I really hate my family.
Today I realized I had enough, I'm 1500 miles away from home without a car to finish college and the only two people I know are my brothers, I have been here for 8 months and they constantly leave me out and pretend I don't exist I live across the sidewalk from one of my brothers and I did not see him for a month. I have been suicidal and depressed and my own brothers won't even see if I'm okay.
My mom called my brothers out on it, and they claimed I don't reach out to them either... text on my phone have determined that that was a lie.
For my birthday, one of my brothers lied and told me he would take me out to dinner... I never heard from him that night so I ended up spending it alone eating some gross ** pasta, luckily one of his ** bro friends put up pictures of him partying downtown celebrating his birthday. The only time I hear from them is when they want something (like to watch their dogs and when they have no friends to hang out) they only care about their girlfriends, my brothers are more willing to help out their girlfriends, then help me as their ONLY ** SISTER. My brother charged me $60 bucks to pick me up from the airport but drove two hours to another city to help his GF move. His roommate had to take me to Walmart but my brother wouldn't even help me.
And the excuse my parents give for their ** behaviour---is because they are guys and guys are clueless... Are you ** kidding me?! No, they are selfish parasites who act the way they do because their own parents allow them to be.

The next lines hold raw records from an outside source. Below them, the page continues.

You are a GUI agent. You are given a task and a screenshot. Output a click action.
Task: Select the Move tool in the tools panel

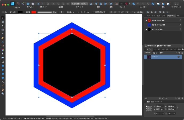coord(3,18)
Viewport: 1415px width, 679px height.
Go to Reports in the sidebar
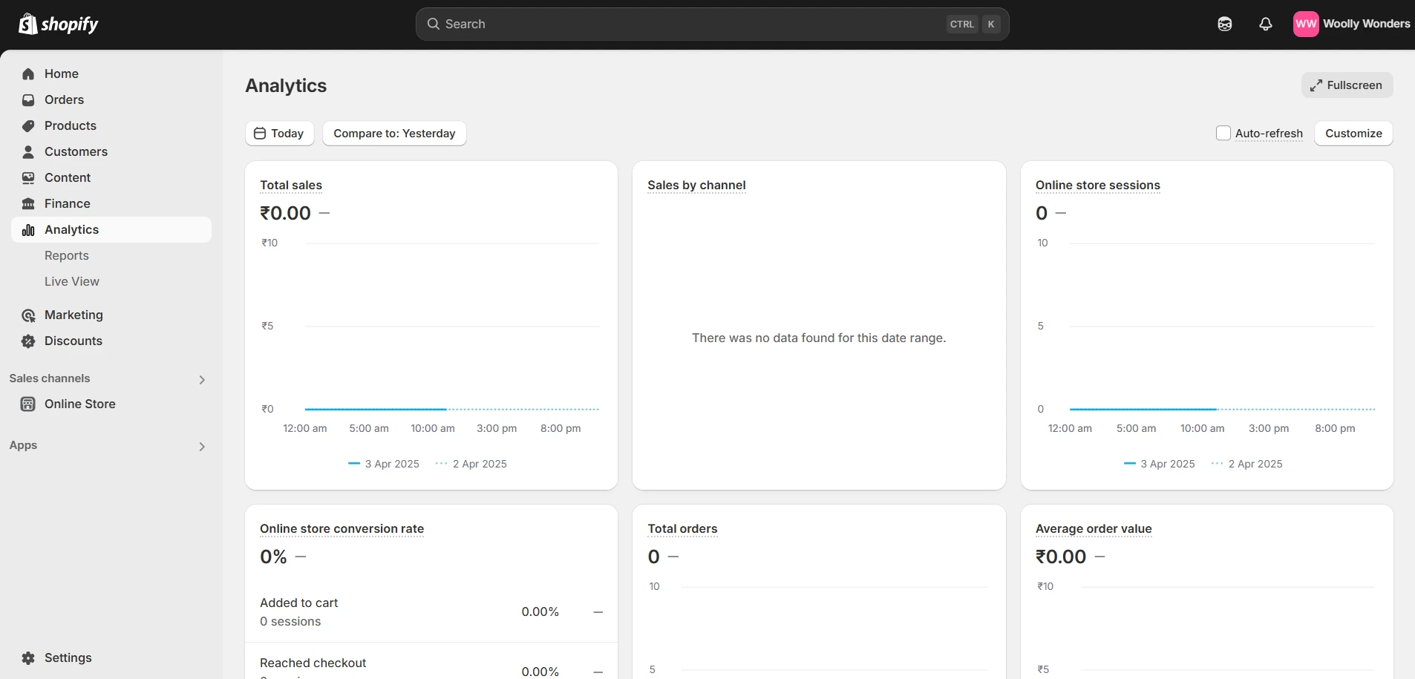(x=67, y=255)
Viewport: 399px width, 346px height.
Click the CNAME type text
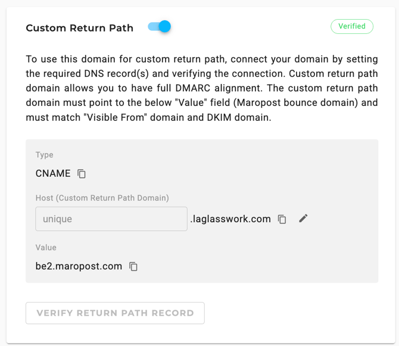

My brothers have been excluding me from everything since we were in high school and my parents continue to make the same excused when I gave my family a taste of their own medicine. I was suddenly a horrible person, honestly ** them all I'm done. When I get married and have kids I hope they don't look for invitations in the mail because they're officially out of my life.
I'm just done.
Good for you!
Hello hun and go too post. I hate my father so much **
Morning sweetie and i have a punctured lung and damaged ribs and alot more. I want too leave hospital. But they are advice me too stay. Your so loveing and kind to me. Thank you sweetie **
I don't blame you for being **! I'd be done w/ them too.